So I launch Navizon and now I’m thinking:
“So I’m on Beach Road.. and there’s Bras Basah Road!”
“But wait the map shows Stamford Road running top to bottom and I’ve got Stamford Road in front of me left to right”
“Maybe if I walk down further…”
“Ok great, now I’m on Nicoll Highway!”
At this point, I swallow my geek pride and ask the Doorman at the Swissotel for directions, and he kindly points out I’m essentially standing 10 meters away from Bras Basah Road and the Raffles Hotel.
Internet 0 : Real World 1
I get to the the bus stop and check SBSNextBus for the arrivals. My faith in the Internet is restored when I see a bus marked as “Arriving” on the site and look up to see it pulling in to the Bus stop as well…
Internet 1 : Real World 1
After a short bus ride, I get off the Bus Stop that gothere has recommended and suddenly realize that the printed directions don’t have direction arrows:

I have a hazy memory that the main map recommended turning onto a road and walking down to find the place:

Note: Blurring above is to simulate my recollection of the map and is not a bug
So I look around for some clues and hey, whaddya know? A nice big road sign:

Perfect! I turn left and I should be there! After all, even gothere said I have to turn “somewhere”. Except, by the time I saw this sign, I was already walking the wrong way. That become very clear when after a couple of hundred meters, all I could see were HDB flats all around. I ask a lady for directions and she suggested I cross the road and take a bus.

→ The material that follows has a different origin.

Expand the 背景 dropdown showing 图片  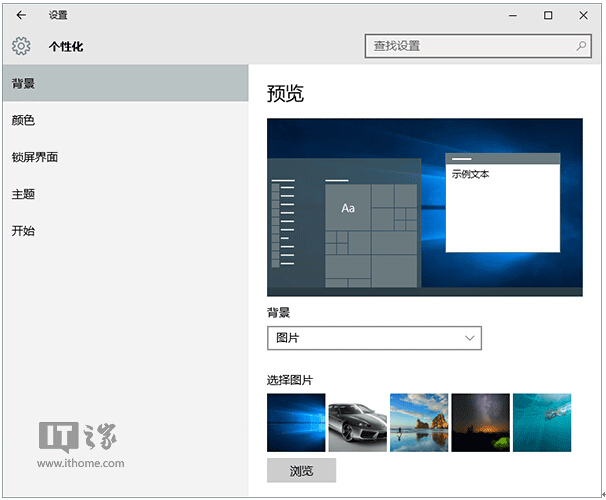tap(374, 338)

At this point I’m thinking “Man, those gothere directions were just waaay off!”. Check SBSNextbus again and find out that the bus I’m waiting for is 35 minutes away. I concede defeat and hail a cab…………

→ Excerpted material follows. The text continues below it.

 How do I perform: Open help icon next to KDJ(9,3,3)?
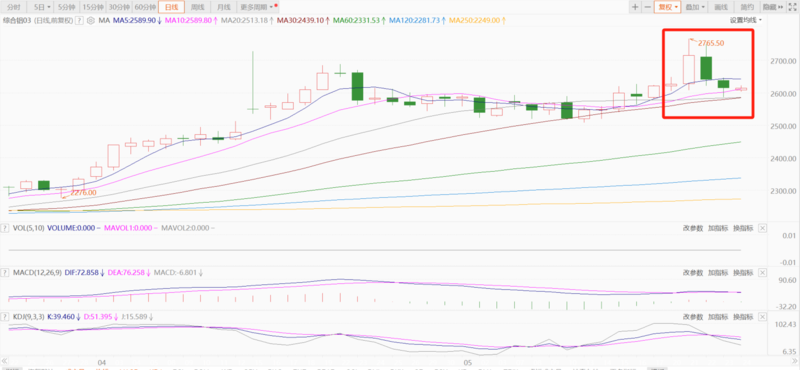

…who drives me a couple of hundred meters past where I got down (see that map above?) to drop me off in front of the store #^&@! He also tells me “Don’t ask people for directions lah! They don’t know the place at all…”.
Internet –500 : Real World –500
Ok ok, not really.
Internet 0 : Real World 0
I pick up the parts and start walking back to the bus-stop for my return leg using gothere. SBSNextbus told me my bus was 10 minutes away, except when I turn onto the main road – there goes the bus I was supposed to catch. I know that SBSNextbus doesn’t claim to be accurate, but you have to imagine I wasn’t very pleased at that moment after all I had been through.

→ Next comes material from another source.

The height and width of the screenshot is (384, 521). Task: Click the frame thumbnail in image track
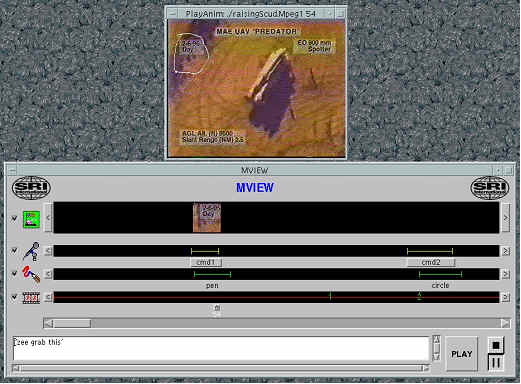[x=207, y=218]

Get to the bus-stop and check SBSNextbus again, which helpfully informs me the next bus is 40 minutes away #^&@! I start going through the individual bus routes at the stop and finally figure out an alternative route that will get me near the MRT, but I would have to go an extra 5 stops on the train #^&@!
So 3 hours after I had set off from home (Remember that optimistic estimate of 1 hour each way that gothere had predicted?) I finally get back hot, thirsty and very very annoyed.
Internet 0 : Real World 1
Now I’m sure a bunch of you are rolling on the floor laughing and going “What a loon! He couldn’t read a goddamn map!”. But hey, most folks who look up directions on the Internet are looking them up precisely because they can’t read those goddamn maps.
Anyway, I wish the folks who provide map applications / directions consider a few things:
1. Orient the map to the way I’m standing and not the other way around – If you know where I am and which way I’m standing (that’s what the GPS tells you innit?), it should be relatively easy to flip the map around to match what I’m seeing in the real world no?
Obviously this isn’t possible for online direction maps but you can do one thing – you can tell me which way the map is oriented! Go back up and look at those gothere maps. Can you tell which way is up? In other words, if you are telling me to “walk down and to the right” you need to tell me in your map which way is up. Otherwise I’m going to look at street signs which probably don’t match your directions.
2. Don’t pull a switcheroo – when I went to print the maps in gothere, all those friendly direction lines disappeared forcing me to rely on my recollection of the full directions. Again, if I could remember my maps that well I wouldn’t be printing out a set of directions now would I?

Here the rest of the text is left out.